Theoretically, it should. For the big box stores in particular, it should reduce the number of people shopping in public (and thereby reduce the risk of spreading the virus) by eliminating the people who are in there explicitly to buy things that aren't essential items.

I might take issue with some gardening stuff, though. I know some places that have done this have deemed seeds as non-essential. You know, seeds to plant for food. You can't just wait until June to plant these things, they need to get in the ground soon.

But the other day in Walmart, I saw a disturbing number of people in there shopping for clothes, while getting no food, cleaning supplies, even toilet paper. Those people don't need to be in public. I watched one woman take her kids into Walmart not to get food or some other essentials, but to get the kids some Hello Kitty something or another. Really, lady?

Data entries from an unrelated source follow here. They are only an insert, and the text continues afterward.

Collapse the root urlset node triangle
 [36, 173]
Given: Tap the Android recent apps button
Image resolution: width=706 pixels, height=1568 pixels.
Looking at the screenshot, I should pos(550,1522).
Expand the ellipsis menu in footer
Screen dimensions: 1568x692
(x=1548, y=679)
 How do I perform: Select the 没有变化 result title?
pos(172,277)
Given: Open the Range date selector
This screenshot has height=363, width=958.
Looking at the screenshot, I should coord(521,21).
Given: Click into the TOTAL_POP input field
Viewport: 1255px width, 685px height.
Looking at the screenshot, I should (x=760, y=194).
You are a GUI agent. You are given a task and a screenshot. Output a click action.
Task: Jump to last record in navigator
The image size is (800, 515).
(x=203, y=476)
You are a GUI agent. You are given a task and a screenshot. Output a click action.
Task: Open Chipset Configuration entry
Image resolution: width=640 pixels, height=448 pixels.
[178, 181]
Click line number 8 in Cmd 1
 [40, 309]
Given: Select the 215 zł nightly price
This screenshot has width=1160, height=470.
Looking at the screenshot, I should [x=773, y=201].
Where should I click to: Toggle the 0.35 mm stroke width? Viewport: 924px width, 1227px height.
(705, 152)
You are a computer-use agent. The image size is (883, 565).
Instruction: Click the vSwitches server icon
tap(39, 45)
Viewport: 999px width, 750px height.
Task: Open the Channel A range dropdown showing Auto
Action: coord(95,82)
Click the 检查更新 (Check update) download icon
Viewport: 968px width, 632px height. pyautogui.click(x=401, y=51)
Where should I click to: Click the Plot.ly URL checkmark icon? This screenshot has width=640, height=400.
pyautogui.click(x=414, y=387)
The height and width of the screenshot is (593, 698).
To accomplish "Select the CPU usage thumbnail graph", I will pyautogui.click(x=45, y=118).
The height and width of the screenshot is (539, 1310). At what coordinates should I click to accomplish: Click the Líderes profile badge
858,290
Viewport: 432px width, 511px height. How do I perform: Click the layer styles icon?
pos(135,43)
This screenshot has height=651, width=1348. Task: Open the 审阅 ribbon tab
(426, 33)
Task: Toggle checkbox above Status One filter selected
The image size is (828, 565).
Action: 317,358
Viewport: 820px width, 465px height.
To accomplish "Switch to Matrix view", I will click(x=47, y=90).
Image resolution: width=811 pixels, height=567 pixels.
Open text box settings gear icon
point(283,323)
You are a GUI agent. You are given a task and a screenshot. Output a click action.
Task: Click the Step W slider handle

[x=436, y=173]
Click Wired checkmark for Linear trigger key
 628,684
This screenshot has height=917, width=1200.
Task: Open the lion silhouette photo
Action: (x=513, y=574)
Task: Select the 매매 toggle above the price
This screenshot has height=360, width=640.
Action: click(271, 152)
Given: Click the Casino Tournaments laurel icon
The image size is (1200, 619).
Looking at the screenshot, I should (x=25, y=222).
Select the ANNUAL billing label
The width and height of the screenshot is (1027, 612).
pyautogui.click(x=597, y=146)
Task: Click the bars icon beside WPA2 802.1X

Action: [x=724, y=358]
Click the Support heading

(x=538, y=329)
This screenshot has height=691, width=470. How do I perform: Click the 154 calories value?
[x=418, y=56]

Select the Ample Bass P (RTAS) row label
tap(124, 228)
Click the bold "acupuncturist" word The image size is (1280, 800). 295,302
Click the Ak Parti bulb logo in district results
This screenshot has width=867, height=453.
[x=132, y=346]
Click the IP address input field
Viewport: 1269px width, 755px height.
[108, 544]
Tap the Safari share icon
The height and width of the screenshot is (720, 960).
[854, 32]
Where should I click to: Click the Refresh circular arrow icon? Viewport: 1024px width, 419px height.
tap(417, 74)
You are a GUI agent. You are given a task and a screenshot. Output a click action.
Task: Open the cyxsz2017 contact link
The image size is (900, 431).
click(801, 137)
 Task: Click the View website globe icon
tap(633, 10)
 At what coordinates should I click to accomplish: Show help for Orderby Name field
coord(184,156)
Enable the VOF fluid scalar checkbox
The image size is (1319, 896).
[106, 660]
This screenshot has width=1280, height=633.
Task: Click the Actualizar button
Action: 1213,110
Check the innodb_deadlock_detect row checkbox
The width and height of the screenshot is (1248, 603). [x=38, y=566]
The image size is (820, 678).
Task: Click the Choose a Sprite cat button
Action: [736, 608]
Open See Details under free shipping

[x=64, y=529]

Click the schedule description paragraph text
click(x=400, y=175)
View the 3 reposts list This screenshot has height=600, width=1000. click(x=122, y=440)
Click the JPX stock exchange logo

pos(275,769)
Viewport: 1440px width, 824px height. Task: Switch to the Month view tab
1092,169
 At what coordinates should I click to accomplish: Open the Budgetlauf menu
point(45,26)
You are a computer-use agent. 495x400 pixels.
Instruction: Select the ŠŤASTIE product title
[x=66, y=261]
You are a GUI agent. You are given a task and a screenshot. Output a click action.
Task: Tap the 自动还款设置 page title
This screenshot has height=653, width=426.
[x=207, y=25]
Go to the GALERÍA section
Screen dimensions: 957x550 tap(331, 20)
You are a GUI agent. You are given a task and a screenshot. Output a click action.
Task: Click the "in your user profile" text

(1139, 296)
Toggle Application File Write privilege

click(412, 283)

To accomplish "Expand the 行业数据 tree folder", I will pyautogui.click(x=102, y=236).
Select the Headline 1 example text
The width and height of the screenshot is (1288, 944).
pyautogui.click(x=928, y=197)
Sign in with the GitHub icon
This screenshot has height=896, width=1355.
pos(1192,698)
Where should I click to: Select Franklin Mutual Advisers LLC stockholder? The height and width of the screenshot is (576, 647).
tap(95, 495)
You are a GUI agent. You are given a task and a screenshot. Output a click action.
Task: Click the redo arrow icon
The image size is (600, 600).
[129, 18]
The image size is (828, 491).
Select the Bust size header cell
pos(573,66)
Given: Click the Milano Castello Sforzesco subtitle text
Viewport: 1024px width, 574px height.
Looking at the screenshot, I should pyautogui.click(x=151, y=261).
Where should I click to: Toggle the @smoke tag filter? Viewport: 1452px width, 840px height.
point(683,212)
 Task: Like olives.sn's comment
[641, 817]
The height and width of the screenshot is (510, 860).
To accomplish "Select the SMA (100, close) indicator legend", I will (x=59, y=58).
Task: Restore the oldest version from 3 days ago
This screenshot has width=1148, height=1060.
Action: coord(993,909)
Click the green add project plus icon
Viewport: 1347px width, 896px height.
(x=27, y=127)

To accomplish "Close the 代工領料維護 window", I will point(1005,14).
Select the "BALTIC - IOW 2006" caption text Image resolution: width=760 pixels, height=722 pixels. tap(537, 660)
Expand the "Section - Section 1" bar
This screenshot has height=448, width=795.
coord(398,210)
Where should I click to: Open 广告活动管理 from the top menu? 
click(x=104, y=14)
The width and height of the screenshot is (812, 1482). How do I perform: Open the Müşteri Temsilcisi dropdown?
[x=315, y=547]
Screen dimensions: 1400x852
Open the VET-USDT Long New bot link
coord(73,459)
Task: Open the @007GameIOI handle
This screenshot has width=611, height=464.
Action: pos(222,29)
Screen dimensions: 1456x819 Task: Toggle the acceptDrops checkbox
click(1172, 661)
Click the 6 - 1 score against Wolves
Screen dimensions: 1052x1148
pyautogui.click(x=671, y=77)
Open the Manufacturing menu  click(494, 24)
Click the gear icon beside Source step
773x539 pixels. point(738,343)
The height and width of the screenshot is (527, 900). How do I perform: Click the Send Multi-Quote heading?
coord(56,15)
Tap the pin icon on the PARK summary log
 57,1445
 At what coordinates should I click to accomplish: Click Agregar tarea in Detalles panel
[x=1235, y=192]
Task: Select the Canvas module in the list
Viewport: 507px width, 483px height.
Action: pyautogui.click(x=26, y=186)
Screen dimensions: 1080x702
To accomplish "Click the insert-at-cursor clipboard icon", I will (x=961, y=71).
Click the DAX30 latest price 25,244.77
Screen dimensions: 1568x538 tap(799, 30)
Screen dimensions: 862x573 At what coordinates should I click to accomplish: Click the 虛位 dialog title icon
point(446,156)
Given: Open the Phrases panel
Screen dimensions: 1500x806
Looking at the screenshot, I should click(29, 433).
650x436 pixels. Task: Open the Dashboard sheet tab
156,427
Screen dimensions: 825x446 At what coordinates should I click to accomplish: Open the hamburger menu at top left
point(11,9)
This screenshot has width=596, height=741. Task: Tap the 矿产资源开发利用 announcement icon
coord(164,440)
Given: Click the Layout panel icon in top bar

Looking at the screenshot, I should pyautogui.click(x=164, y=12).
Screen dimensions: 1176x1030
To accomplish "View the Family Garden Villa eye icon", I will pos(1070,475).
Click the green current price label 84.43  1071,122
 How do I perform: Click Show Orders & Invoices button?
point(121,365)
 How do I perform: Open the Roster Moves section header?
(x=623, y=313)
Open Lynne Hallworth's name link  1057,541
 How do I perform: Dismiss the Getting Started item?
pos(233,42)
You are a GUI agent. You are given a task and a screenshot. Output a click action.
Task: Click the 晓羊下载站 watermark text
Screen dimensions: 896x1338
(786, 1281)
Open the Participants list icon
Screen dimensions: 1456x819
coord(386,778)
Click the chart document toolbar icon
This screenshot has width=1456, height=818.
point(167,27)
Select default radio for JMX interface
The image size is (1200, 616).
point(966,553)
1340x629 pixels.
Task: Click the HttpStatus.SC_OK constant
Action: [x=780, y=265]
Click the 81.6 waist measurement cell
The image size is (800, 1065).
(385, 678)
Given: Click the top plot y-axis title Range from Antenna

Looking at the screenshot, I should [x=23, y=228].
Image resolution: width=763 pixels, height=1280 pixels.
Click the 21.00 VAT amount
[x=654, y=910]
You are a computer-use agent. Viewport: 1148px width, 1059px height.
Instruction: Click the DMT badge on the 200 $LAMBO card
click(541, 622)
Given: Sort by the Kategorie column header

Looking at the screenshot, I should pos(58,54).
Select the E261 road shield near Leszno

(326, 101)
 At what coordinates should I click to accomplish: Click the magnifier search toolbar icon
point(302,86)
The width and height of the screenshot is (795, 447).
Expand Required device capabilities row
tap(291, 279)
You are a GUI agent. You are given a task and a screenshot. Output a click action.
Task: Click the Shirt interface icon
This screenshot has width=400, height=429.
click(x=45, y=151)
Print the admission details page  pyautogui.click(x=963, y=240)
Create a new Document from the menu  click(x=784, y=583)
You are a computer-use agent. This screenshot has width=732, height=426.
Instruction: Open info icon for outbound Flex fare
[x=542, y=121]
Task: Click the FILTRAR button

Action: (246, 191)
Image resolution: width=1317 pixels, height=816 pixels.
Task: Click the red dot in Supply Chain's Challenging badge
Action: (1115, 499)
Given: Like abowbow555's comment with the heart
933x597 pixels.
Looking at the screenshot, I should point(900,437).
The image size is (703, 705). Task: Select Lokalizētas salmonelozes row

These are not people who are pretending they have the virus, and assuming everyone else has it. But that's what you need to do.

Many stores are limiting the number of people allowed inside at a time. Some are limiting it to 20 percent of the fire code max capacity. Others are limiting it to 5 people per 1000 square feet of shopable floor space. Kroger is using infrared sensors to limit the number of people in the stores. Which is good, because I drive by a Kroger, and the parking lot looks like the day before Thanksgiving.

What's happening is, all of the businesses in a given Zip Code are closed, except just a few, like grocery stores, pharmacies, etc., and what happens is, that's where everyone goes. They might as well call these places Coronavirus Collection Centers.

On a somewhat related and quasi humorous note, about a week ago Walmart reported a huge uptick in clothing sales, but it was mostly shirts, but not pants. Sales of pants were actually down. So Ali these people working from home, and visiting friends and relatives using Skype, FaceTime, etc., they're Donald Ducking it.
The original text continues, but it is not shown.